Uzak durun ilişmeyin bana. Yıllardır içinde olduğum bu boşluk, bu varlık içinde kendi kendime var ettiğim yokluk, sesimin zaman zaman bir simanın düşü yüzünden belli belirsiz artıp azalan tonu, uğraşacak bir şey bulamayınca nefsim ile uğraşan iradem veyahut her kalp "atamayışım" her "duramayışım" karşısında hayatın, sırf farklı bakıyor diye bir çift göze bir kaç saniyeden fazla bakamayışım, sızının ilacını Ahmet Kayanın sazında arayışım yıldızlara sözlenmiş her gecede, her yakılan hecede güneşlerde közlenmiş. Hepsi, ne varsa sevgimi aşk eylemiş, sıkıntımı takıntım yaptırmış ne varsa hayatımda hepsi penceremdenmiş.
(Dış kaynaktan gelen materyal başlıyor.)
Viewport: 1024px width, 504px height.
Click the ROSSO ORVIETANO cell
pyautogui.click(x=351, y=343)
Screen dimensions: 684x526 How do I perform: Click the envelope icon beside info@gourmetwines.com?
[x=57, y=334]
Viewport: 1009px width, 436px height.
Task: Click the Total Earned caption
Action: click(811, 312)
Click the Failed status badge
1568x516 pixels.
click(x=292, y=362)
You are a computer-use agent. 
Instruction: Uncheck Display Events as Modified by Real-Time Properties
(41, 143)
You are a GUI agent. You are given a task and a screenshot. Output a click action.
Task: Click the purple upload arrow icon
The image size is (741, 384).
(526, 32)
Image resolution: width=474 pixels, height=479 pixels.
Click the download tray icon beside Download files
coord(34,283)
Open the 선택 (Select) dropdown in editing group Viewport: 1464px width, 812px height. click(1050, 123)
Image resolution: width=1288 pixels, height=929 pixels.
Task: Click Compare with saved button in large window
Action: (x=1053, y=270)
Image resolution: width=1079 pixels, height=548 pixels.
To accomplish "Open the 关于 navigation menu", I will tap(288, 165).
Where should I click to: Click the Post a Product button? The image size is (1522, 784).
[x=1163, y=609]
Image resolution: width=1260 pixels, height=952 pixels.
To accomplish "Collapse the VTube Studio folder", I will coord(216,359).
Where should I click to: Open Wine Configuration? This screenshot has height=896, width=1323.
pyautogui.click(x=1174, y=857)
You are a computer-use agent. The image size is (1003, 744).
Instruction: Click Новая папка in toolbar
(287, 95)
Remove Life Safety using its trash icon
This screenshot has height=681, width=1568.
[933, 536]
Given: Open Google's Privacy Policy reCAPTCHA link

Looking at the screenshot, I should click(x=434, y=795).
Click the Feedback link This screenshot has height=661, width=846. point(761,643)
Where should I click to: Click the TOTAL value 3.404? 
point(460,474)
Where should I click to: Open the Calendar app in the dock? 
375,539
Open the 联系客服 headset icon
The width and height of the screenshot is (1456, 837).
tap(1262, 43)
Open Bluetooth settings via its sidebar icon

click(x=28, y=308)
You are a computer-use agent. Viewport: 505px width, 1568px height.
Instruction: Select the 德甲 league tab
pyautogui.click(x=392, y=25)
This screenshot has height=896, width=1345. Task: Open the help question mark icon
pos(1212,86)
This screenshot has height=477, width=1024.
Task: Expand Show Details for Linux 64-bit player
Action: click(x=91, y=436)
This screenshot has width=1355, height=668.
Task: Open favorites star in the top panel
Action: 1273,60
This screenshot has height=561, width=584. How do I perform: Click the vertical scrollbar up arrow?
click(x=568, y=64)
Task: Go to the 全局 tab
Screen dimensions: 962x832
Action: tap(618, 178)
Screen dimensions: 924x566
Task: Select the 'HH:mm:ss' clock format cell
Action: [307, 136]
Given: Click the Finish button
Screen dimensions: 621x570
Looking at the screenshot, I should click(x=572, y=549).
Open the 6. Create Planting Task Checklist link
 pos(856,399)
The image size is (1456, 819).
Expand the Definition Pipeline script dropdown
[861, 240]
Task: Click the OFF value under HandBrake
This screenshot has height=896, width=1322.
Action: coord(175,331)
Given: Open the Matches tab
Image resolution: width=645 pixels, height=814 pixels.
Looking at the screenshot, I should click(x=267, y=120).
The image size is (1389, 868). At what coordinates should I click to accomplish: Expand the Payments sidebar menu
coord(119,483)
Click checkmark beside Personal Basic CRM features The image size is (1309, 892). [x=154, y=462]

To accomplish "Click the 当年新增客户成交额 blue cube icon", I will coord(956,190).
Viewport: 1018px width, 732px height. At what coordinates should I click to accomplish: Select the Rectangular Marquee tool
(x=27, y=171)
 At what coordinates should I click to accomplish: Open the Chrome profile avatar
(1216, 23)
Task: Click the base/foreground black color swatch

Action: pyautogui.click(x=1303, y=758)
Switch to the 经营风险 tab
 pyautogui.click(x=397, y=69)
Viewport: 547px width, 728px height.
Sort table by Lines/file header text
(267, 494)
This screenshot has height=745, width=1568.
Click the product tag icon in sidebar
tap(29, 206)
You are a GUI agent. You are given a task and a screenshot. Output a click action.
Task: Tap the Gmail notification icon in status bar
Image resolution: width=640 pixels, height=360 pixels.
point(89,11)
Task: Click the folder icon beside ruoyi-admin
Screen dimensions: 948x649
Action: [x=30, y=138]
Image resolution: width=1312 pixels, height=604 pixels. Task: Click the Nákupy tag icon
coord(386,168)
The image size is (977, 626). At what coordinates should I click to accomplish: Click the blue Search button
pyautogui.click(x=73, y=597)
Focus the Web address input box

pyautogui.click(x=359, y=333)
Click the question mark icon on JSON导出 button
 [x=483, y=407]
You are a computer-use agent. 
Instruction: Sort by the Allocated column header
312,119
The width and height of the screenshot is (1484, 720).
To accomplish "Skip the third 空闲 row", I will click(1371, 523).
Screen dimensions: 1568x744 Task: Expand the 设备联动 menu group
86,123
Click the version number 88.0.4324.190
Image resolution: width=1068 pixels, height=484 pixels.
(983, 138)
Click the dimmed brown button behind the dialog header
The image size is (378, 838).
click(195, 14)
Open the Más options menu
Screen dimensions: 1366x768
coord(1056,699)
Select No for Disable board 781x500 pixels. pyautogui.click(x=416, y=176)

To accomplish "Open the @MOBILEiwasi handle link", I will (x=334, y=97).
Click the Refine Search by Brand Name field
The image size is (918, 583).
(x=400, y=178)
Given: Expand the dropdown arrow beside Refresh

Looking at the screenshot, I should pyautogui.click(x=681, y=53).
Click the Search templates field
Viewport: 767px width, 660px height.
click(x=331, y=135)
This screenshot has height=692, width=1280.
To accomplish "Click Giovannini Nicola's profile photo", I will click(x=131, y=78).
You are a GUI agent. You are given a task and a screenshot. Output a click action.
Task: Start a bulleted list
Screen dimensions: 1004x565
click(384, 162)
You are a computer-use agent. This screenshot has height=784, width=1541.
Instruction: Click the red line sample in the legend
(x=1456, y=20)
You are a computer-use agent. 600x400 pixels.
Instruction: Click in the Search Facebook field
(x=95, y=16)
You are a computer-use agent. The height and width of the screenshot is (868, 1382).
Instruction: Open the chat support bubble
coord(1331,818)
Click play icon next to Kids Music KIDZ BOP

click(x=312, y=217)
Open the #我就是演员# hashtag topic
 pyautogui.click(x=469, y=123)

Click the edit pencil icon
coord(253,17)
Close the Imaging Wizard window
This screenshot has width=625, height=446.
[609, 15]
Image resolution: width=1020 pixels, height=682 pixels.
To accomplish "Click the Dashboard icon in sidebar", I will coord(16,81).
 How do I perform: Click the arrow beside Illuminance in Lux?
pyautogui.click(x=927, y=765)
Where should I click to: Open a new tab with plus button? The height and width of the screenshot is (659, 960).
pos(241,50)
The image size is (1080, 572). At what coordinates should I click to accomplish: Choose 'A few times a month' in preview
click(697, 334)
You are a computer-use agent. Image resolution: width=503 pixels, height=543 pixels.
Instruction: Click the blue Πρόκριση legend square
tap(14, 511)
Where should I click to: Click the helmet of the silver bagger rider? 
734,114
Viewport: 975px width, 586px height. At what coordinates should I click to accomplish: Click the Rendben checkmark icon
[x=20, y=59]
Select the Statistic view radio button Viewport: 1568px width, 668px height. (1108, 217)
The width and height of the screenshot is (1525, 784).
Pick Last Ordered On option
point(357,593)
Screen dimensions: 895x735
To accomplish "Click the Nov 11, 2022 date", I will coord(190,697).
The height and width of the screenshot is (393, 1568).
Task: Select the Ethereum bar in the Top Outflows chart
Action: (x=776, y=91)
Öyle işte bir açık pencere nelere kadir oluyor. Kimse için açmayın pencerelerinizi, kapatamıyorsunuz sonra, kimseye açmayın düşüncelerinizi, kendinizi de açmayın. Hiç bir yağmurun kaldırdığı toprağın kokusu mest etmesin sizi. Bir kar tanesi mesela ne kadar güzel olursa olsun, ne kadar beyaz olursa olsun, eşsiz de olsa dünyada, bırakın olduğu gibi eşsiz kalsın çünkü hiç bir kış, uğruna üşütülmeye değmez. Hiç bir kar, delik deşik etmenize değmez kalbinizi. Uğultulu rüzgarların hiç bir tonu, unutulmaya yüz tutacak hiç bir melodi dinlemeye değmez.
İlla açacaksınız da pencerenizi, hayatındaki en büyük isteği -ateist olmayan- arkadaşlarının defansa gelmeleri olan, yüzündeki top izini toprağın belirsizleştirdiği kısa saçlı kaleciye benden bir selam söyleyin. Bir tek onu özleyeceğim geçmiş sokağımda.